(Entries from a dataset)
——

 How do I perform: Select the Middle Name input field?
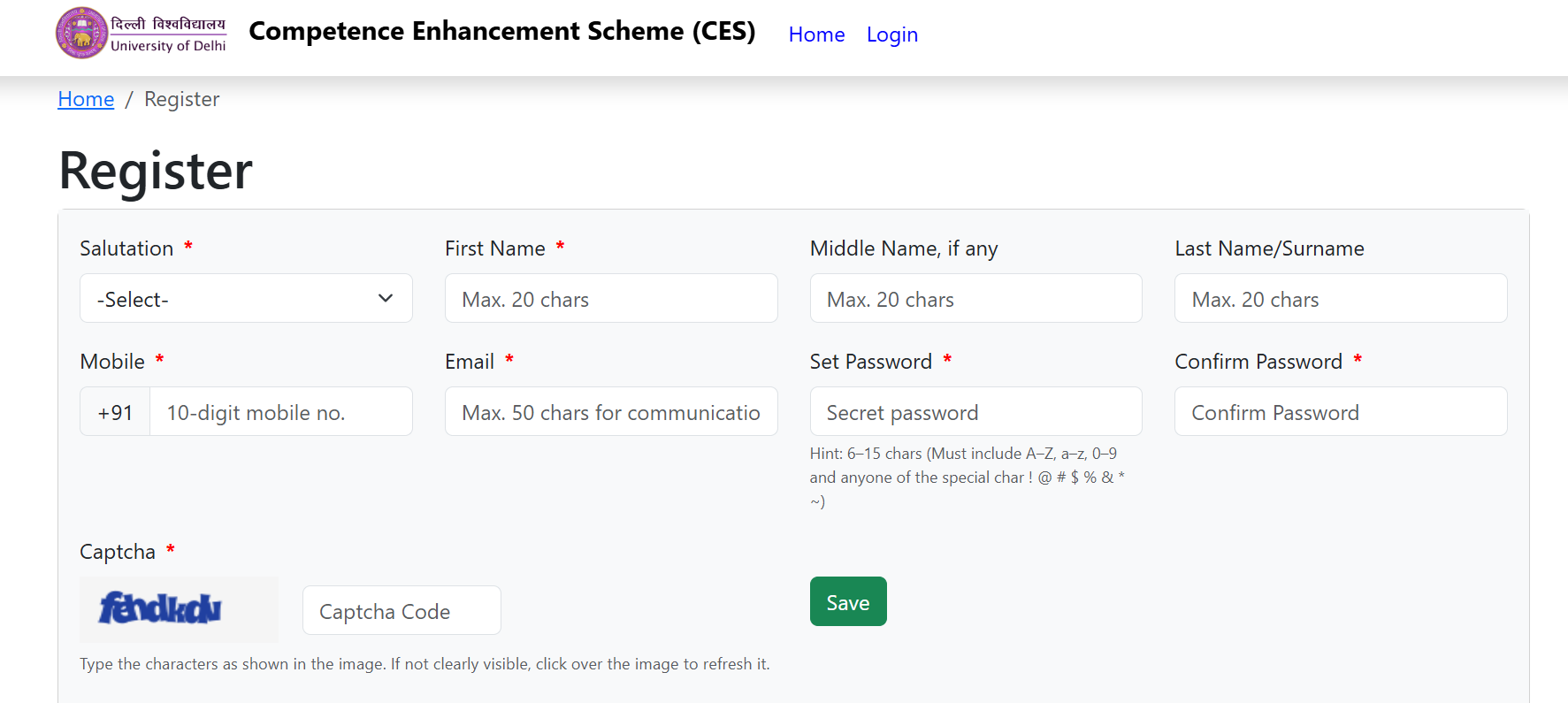[x=975, y=298]
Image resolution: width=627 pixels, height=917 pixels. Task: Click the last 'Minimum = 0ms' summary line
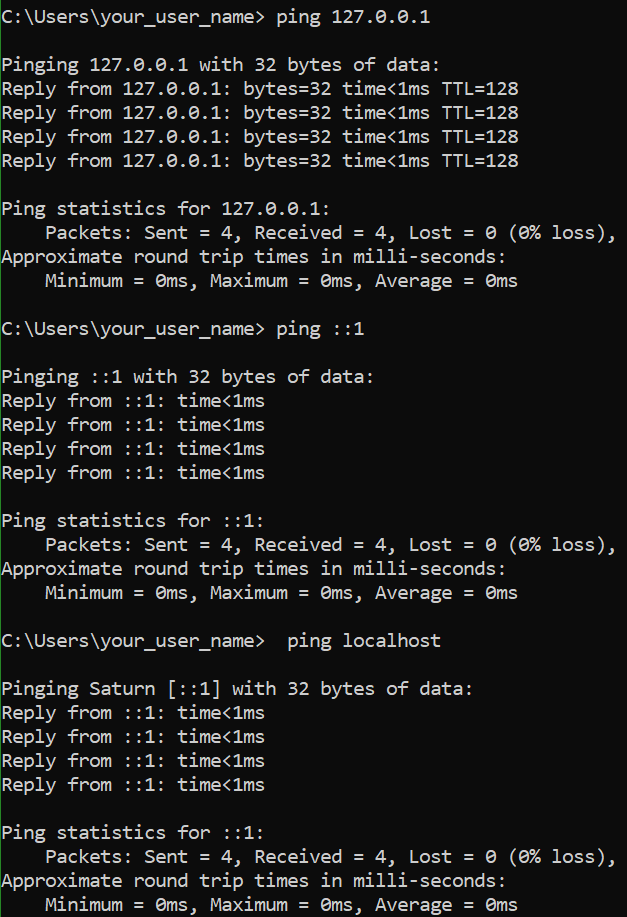(281, 905)
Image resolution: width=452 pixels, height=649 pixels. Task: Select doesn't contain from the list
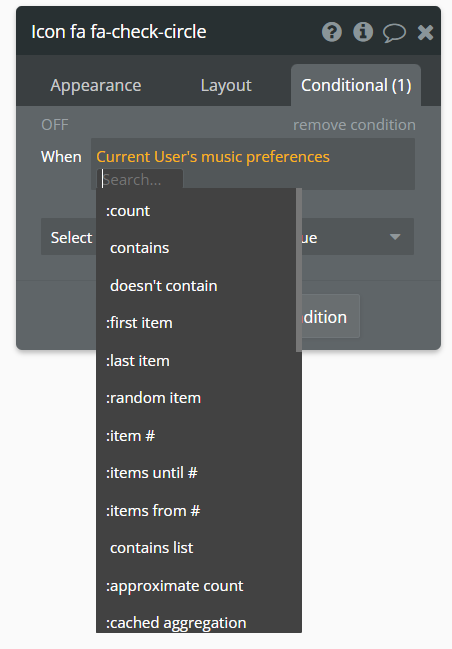tap(163, 286)
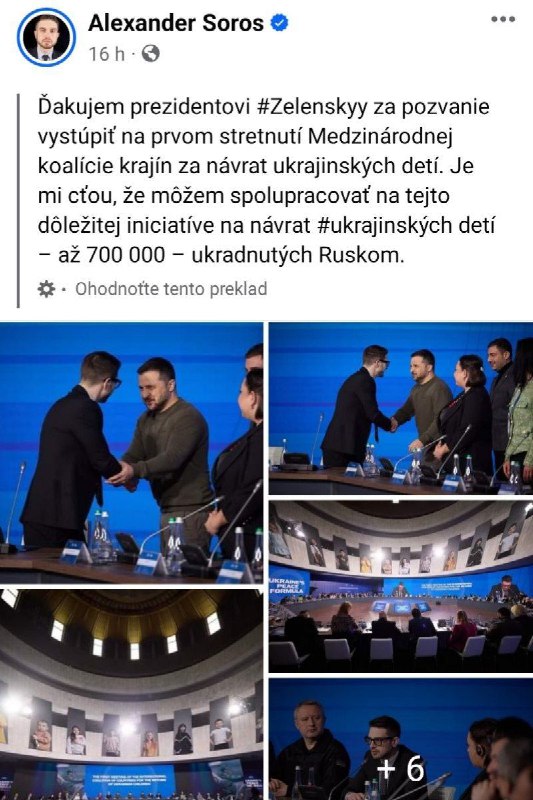Open translation settings gear icon
The width and height of the screenshot is (533, 800).
[46, 289]
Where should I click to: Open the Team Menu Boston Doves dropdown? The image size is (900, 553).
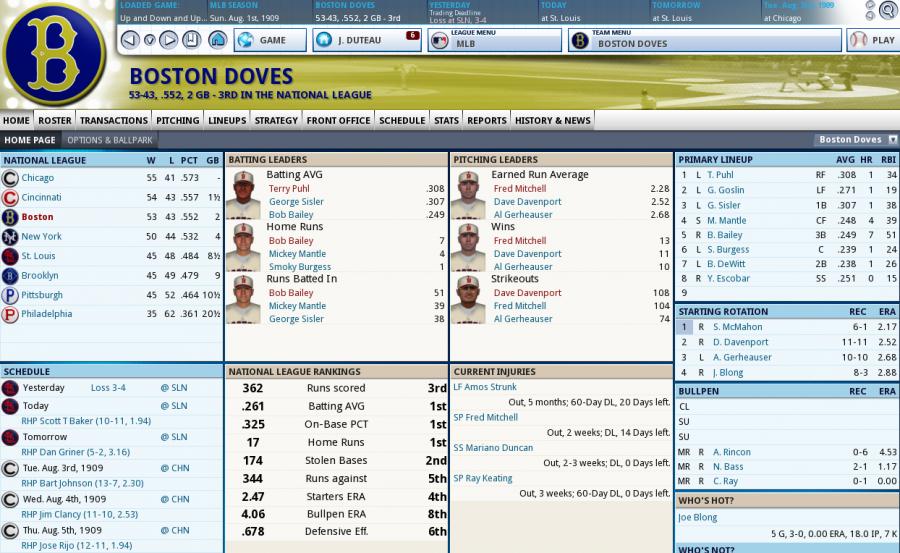(704, 40)
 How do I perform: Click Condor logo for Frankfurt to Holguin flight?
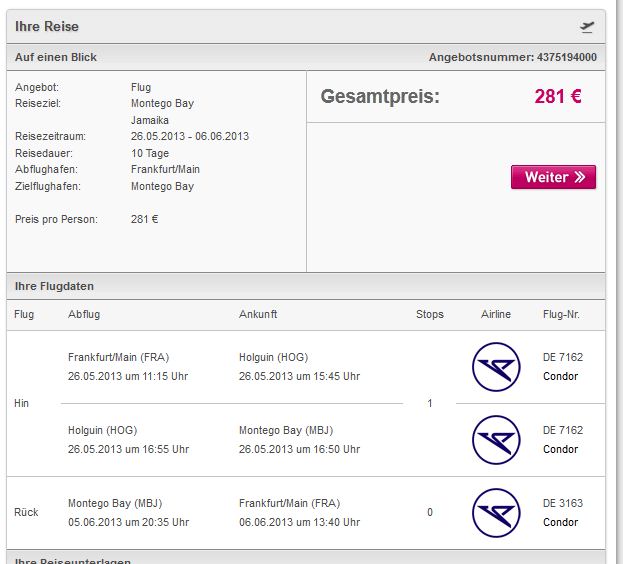496,367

——

→ **DIRECTIONS FOR THIS TASK**: Copy all the material above word for word, leaving out the pictures.

→ **EXPECTED ANSWER**:
 How do I perform: Select the Middle Name input field?
[x=975, y=298]
Image resolution: width=627 pixels, height=917 pixels. Task: Click the last 'Minimum = 0ms' summary line
(281, 905)
Image resolution: width=452 pixels, height=649 pixels. Task: Select doesn't contain from the list
tap(163, 286)
Open translation settings gear icon
The width and height of the screenshot is (533, 800).
[46, 289]
Where should I click to: Open the Team Menu Boston Doves dropdown? The image size is (900, 553).
(704, 40)
 How do I perform: Click Condor logo for Frankfurt to Holguin flight?
496,367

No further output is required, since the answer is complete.